Unions have served their purpose. It’s time to let them fade into history.

(Originally posted at TheUnionLabelBlog.com)

0
  • tblrk2006

    Unions are useless today. Their time was long ago when the govt wasnt up every businesses ass.

  • Power_System_Oper

    tblrk2006: “Unions are useless today.

    Then you need to read what Northrup stated for the reason that they were dropping out of the bidding for the new Air Force Tanker which that company would have put togethr in “Right to Work for Less” state of Alabama. They said that the risks were just too high that they would lose money on the deal since they had to bid the condtract at at fixed price rather than cost plus. Yet Boeing is fully confident in bidding the contract at a fixed price while building the Tanker with a unionize work force in the State of Washington which is a closed shop state.

    That says it all. Anybody can make a profit on a cost plus contract. But at the end of the day, Northrup felt that it stood a high risk of loosing a lot of money if it bid the contract at a fixed price while relying on a non unionized work force to deliver the product.

    The great side story is what a bunch of sore losers Alabama’s Governor and its two US Senators proved to be when Northrup stepped back from the brink of taking a crap shoot on the productivity of a non union work force.

  • http://conservativebootcamp.com martinhale

    EFCA is a desperation attempt by the unions to swell their ranks in order to swell the contributions to their critically underfunded pension plans. We went over that a couple of days ago. If the unions can’t get EFCA passed, they’ll end up going to Congress to try and get a bailout, which in today’s political environment is not a popular option, nor is the outcome assured. The desperation part of the equation is that the baby boomers are on the cusp of retirement age – when they start retiring in large numbers, the underfunded union pension plans are going to collapse, unable to meet their obligations.

    As to the statement, “restore the right to form unions and bargain collectively”, that’s just political polemics. The right to form unions and the right to engage in collective bargaining has never been taken away by Congress, the Court or the Executive.

  • http://PatriotPost.US bthewolf

    Posted by Power_System_Oper
    2010-03-09 22:13:08

    Shut up hoggo your OPINION on the matter means nothing to the FACTS.

  • Smithwick

    I think it would be fair to say that unions arose concurrently with the middle class. It’s easy to make grand concessions to labor when the economy is growing and wages are increasing on their own. We’ve had labor movements in this country for a long time, they only really became successful when the market could bear them.

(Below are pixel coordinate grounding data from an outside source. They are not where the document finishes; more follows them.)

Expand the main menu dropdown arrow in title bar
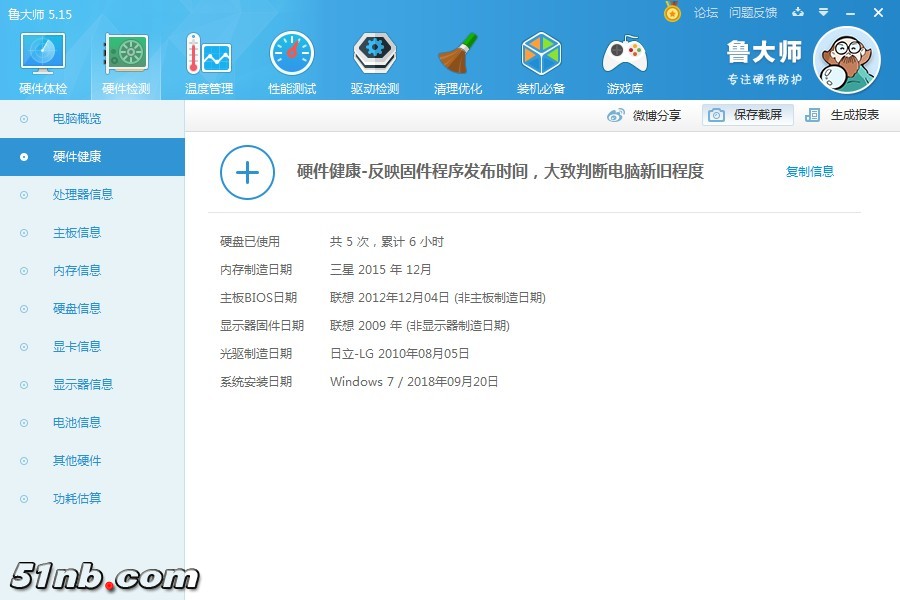(x=823, y=13)
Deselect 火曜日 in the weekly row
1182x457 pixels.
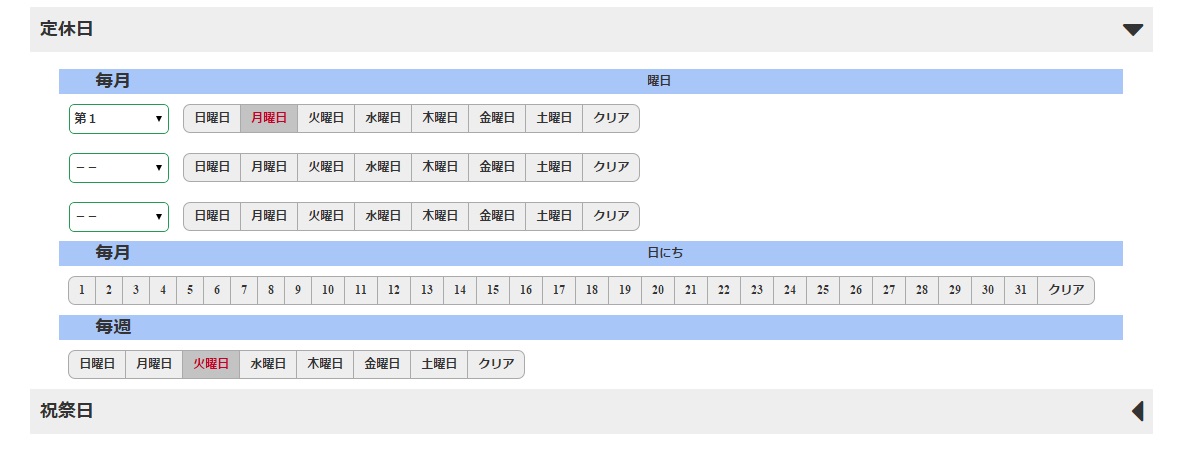click(211, 365)
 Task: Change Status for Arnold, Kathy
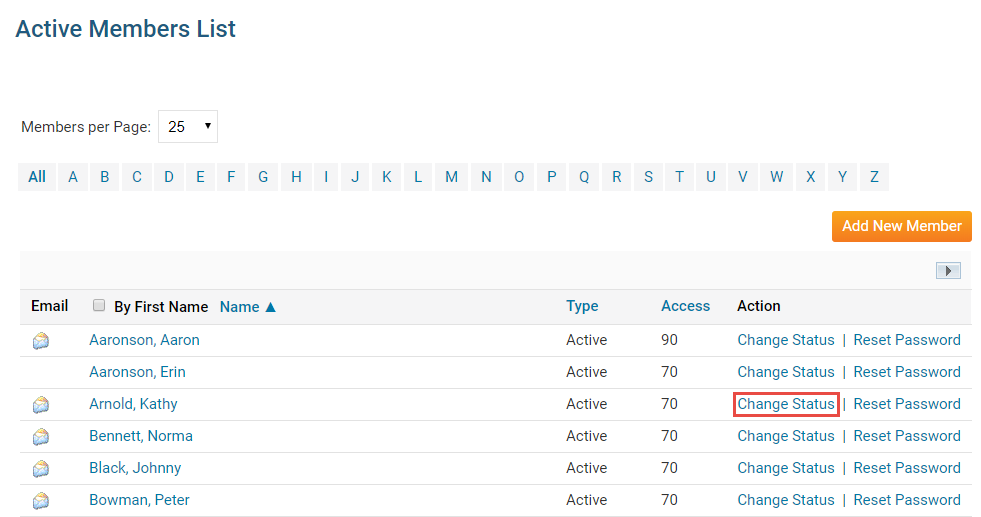pos(785,404)
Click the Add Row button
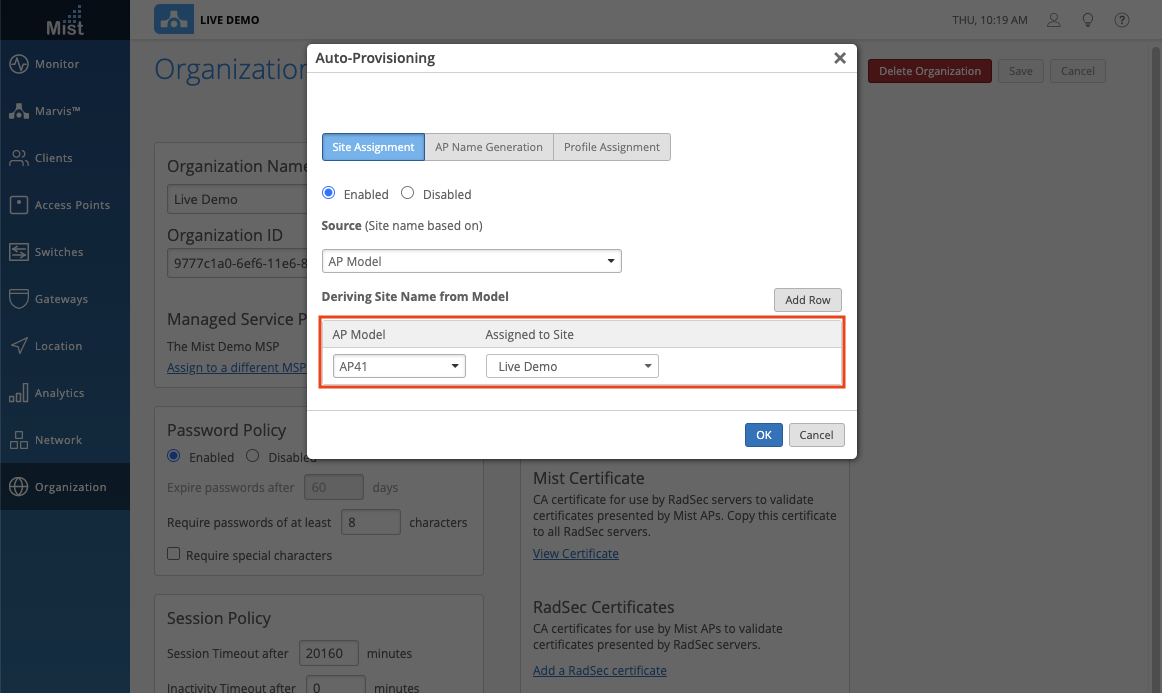Viewport: 1162px width, 693px height. pyautogui.click(x=807, y=300)
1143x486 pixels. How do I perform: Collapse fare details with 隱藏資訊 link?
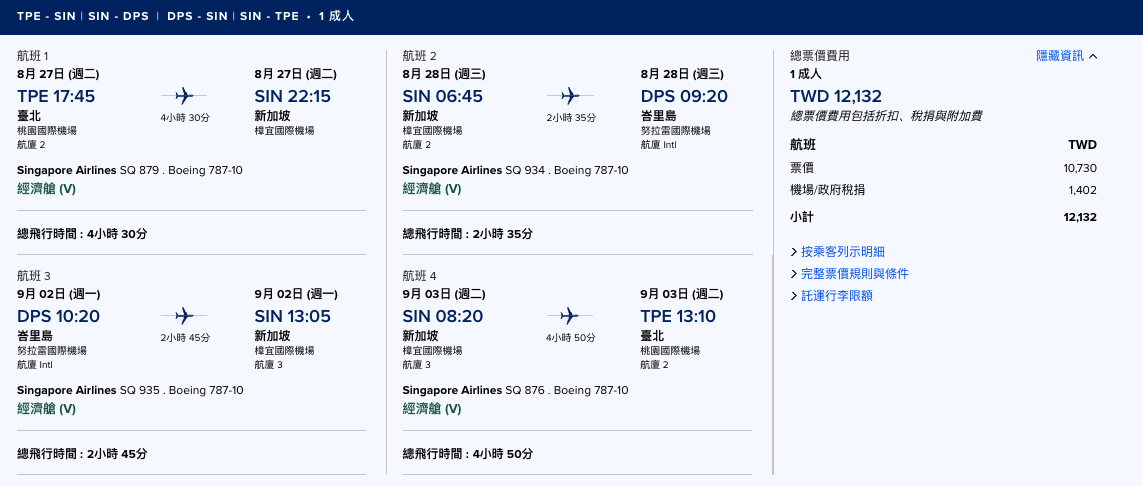pyautogui.click(x=1060, y=56)
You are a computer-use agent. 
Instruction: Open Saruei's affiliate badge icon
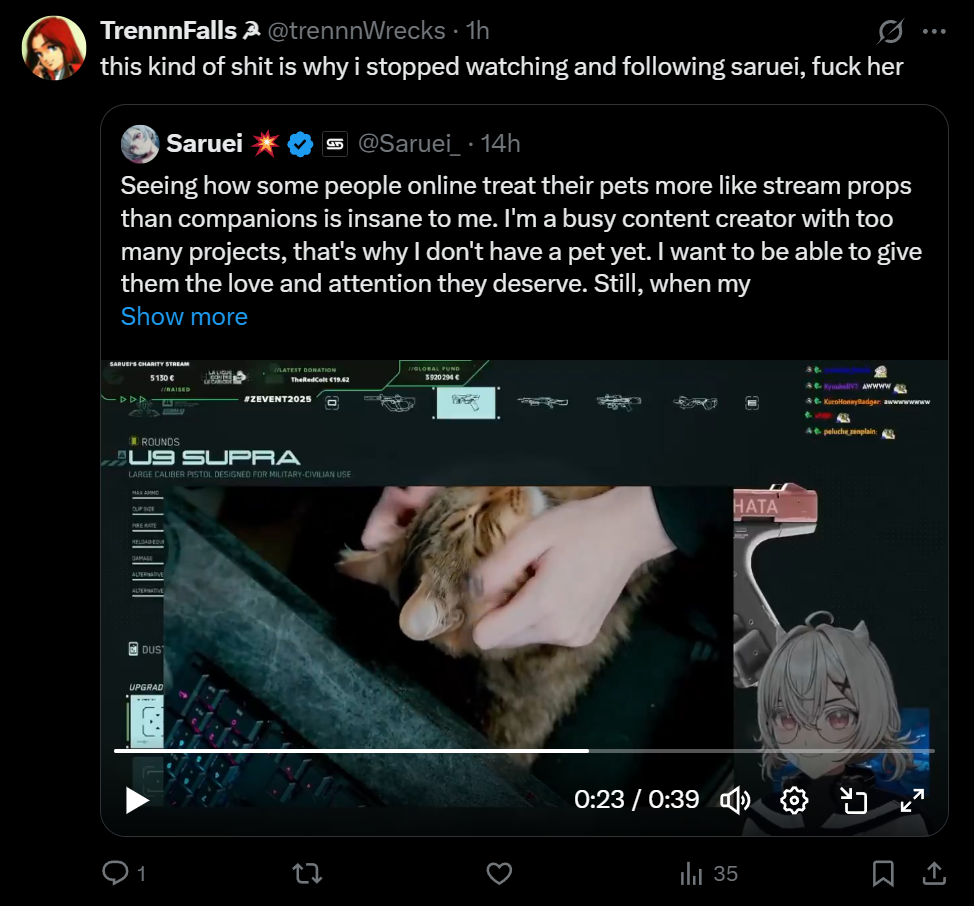coord(335,144)
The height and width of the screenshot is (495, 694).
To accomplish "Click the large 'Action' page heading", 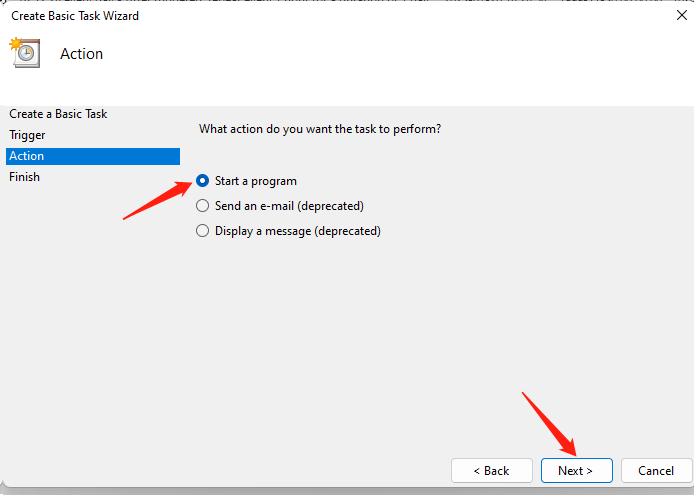I will click(x=81, y=54).
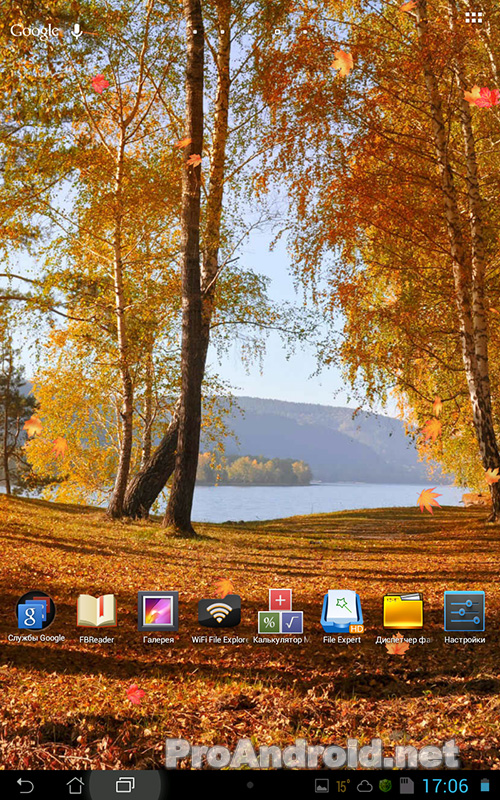Open the Службы Google folder icon
This screenshot has height=800, width=500.
(36, 611)
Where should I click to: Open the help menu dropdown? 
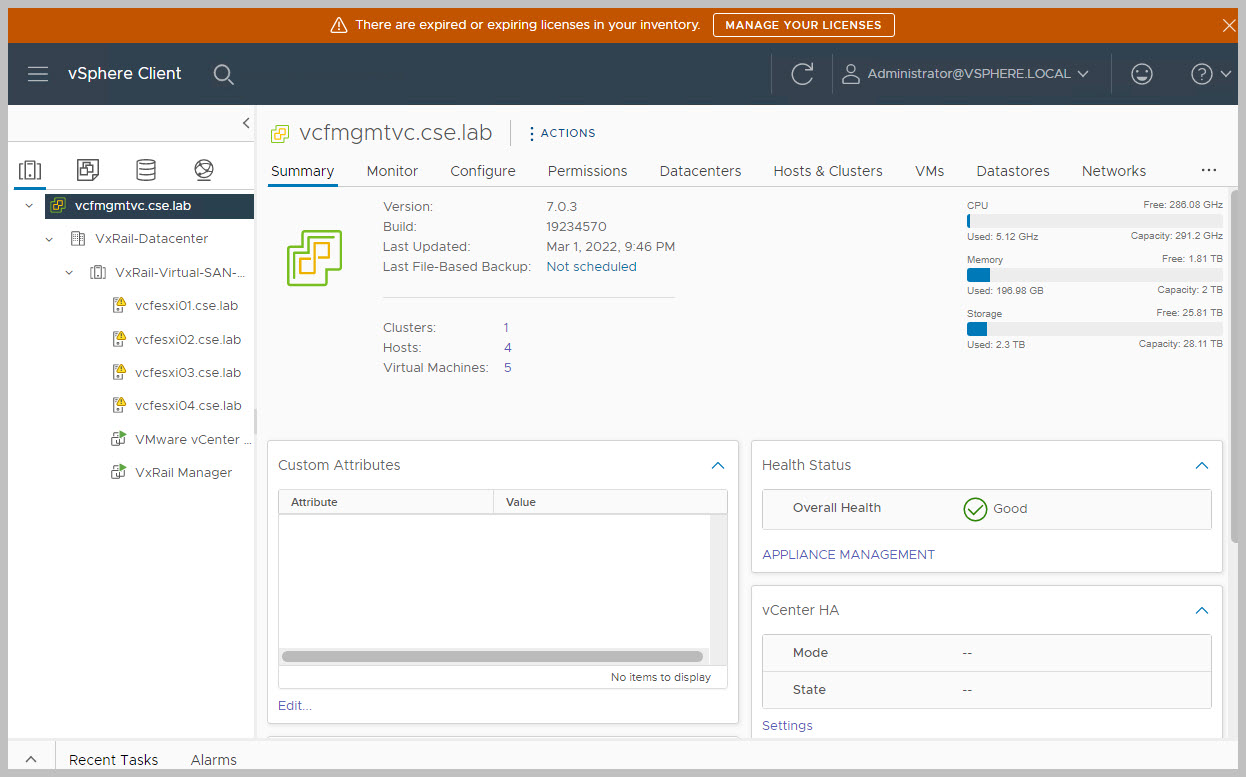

    Of course the time period they reference isn’t exactly like today. Europe and japan were still recovering from the war and china/india had yet to emerge as industrial powers. It’s easy to be an industrial giant when the rest of the world is either iron age peasants or smoking ruins. Not so true today. I suppose we could embark on a war of aggression to bomb the rest of the world flat, then sell them our manufactured goods to rebuild with. Then we could have a strong economy and strong unions.